-- begin DOCUMENT --

Note that a portfolio exercise like this is not reviewed. So you will not submit your work on this, and you do not need to complete this assignment in order to graduate.
Your main job will be to write Python code that reads in data, cleans the data, and then uses the data to make Plotly visualizations. This is your opportunity to show off your Python coding ability and visualization encoding skills.
In the next part of the lesson, you’ll find a workspace where you can develop the web app. Note that there is also an optional advanced version of the project where you’re encouraged to pull data from an API. You’ll see in this lesson that there are a few sections with “[advanced version]” in the title. If you’d like to do the advanced version, then you’ll want to go through this entire lesson before starting to develop your app.
General Instructions
Develop and deploy a data dashboard. The Web Development lesson has all of the information you need. If you are new to web development, you might have to go back to the concepts and rewatch some of the videos. The “deployment” parts of the lesson should be especially helpful. The video in that part of the lesson shows how to deploy a web app to Heroku. And the associated exercise has a complete, functioning web app with visualizations.
Most of the work will involve:
- Wrangling your chosen data set to get the data in the format you want
- Writing Python code to read in the data set and set up Plotly plots
- Tweaking HTML so that the website has the design and information that you want.
We are providing a template that uses the Bootstrap library and Flask framework. The template is the same one used to build the app in the course except the name of the app has been changed. In the template, everything has the generic name “myapp” instead of “worldbankapp”. The template is set up so that you can use pandas for loading the data and Python to create the dictionaries needed for plotly.
You’ll only need to modify the following files:
- wrangle_data.py
- index.html
Although the front-end is already set up for you, you should change the links and titles in index.html. If you want to add more visualizations or remove visualizations, you’ll need to adjust the front-end code in index.html accordingly. That will involve adding or removing rows and columns in the HTML file.
For deployment, you can use a back-end service like Heroku.
How to Build the App
You’ll find a workspace in the next part of the lesson. The workspace already contains the template code with a working web app. The web app has a back-end and front-end. Recall that you can run the web app from the workspace:
To run the app from the workspace, open a terminal and type env | grep WORK
. Note the WORKSPACEDOMAIN and WORKSPACEID. To start the web app, type python myapp.py
.
You can open a new browser window and go to the address:http://WORKSPACESPACEID-3001.WORKSPACEDOMAIN
replacing WORKSPACEID and WORKSPACEDOMAIN with your values.

-- end DOCUMENT --
-- begin ENTRIES PROVIDED --

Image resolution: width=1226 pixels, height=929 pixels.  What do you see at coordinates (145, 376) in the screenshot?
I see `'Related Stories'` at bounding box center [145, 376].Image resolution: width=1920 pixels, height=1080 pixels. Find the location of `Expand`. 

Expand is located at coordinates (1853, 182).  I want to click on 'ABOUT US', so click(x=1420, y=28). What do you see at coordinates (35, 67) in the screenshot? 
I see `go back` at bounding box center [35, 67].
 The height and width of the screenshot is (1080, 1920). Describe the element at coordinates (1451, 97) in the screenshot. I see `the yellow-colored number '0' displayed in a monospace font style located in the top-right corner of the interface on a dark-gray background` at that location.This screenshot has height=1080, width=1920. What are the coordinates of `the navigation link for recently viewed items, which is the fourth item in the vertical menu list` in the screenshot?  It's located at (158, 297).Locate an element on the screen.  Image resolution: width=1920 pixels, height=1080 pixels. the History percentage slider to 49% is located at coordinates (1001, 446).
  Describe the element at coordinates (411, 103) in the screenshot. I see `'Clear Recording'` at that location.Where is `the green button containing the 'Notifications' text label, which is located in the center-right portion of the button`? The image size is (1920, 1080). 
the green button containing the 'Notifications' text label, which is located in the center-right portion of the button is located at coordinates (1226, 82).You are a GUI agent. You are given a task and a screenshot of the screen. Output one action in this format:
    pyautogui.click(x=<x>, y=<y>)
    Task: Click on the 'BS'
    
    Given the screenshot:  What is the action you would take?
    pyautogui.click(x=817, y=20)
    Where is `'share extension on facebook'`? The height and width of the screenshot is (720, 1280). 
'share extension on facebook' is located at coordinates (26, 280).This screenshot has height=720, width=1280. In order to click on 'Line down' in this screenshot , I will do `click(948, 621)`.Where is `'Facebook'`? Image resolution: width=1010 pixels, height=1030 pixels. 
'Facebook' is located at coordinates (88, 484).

-- end ENTRIES PROVIDED --

▸ **PARTS OF THE EXERCISE**
1. In the project instructions, which two files are you told you'll need to modify?
2. Reproduce the passage of the project instructions that starts at the words "You can open" and stops after "with your values.".

▸ **THE RESPONSES**
1. wrangle_data.py and index.html

2.
You can open a new browser window and go to the address:http://WORKSPACESPACEID-3001.WORKSPACEDOMAIN
replacing WORKSPACEID and WORKSPACEDOMAIN with your values.